We had the most issues with the WebView. We had some problems with permissions (JS camera access) and opening links. But we solved that so far.

Another issue is the navigation interaction between Maui and Blazor (Android Back Button, Close...).

Also you have less freedom with animations.

The rest were normal Web rendering issues like in the Browsers.

[andyzukunft]

Just adding my two cents: It sounds to me as this is not an issue of the library. If you receive an outdated token after reinstallation this seems to be an issue with Google (at least: mostly).

Can you elaborate what "delay" means specifically? I myself retrieve the token as soon as the app starts however I also subscribe to the TokenChanged-event. I would need to test if this works properly after a reinstallation.

Is there a reason it should not be retrieved on every app start?

[axylophon]

Hi, the delay we use currently is ~20 seconds.
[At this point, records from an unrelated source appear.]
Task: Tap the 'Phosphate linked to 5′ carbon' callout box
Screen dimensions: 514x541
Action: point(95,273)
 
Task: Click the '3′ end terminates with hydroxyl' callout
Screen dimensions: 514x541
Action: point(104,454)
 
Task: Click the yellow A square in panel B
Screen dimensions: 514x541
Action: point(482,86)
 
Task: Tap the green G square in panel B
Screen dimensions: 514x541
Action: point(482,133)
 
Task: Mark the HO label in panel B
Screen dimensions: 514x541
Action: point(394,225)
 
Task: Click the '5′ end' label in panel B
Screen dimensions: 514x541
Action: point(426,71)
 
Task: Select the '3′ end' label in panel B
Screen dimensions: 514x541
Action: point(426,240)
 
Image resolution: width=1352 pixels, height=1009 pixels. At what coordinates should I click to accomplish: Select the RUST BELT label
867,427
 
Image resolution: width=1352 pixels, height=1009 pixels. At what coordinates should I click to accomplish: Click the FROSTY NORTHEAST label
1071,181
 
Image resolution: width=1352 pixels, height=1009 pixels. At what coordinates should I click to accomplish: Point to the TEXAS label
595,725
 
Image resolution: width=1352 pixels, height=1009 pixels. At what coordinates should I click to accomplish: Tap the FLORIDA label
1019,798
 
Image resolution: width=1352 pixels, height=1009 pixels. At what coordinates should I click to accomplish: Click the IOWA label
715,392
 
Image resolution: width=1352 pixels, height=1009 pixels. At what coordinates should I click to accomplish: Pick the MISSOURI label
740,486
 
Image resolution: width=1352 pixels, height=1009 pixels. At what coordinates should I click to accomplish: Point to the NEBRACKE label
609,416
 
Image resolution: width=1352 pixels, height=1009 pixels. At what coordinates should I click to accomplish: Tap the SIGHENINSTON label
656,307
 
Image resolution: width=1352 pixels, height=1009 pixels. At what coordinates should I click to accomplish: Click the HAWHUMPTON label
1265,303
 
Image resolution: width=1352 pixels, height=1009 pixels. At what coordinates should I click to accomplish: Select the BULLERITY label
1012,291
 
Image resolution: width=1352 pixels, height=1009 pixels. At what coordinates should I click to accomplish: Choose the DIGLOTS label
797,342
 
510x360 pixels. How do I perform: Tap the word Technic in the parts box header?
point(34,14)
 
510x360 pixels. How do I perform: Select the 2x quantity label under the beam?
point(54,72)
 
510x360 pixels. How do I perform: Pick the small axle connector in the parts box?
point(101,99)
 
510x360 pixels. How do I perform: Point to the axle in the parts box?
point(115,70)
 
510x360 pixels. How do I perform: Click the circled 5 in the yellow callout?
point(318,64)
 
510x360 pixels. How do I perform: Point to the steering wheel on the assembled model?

After that timespan i saw less outdated tokens after the reinstall.

Google recommends in its documentation a token update every 2 months. "There is no benefit to doing the refresh more frequently than weekly".

We need to call our backend to store the token. Also I am not sure if there is any impact/network call if calling the GetTokenAsync method at each start?

[andyzukunft]

Does "token refresh" mean they provide a new token? If not querying for an updated token every 2 months would be ... far too late?

I would assume GetTokenAsync() does get the current token from FCM - so there should be network traffic but this shouldn't be a problem.

I store the provided token at the backend as well. However the mobile app stores the token on in Secure Store - after retrieval of a token from FCM (on startup, on change) I know if it is changed from the last one and only a new one is re-submitted to the backend.

[axylophon]

This is the documentation:

https://firebase.google.com/docs/cloud-messaging/manage-tokens?hl=en#ensuring-registration-token-freshness

The token should normally never change. Only when reinstalled, reinstalled on a new device or data is cleared by the user.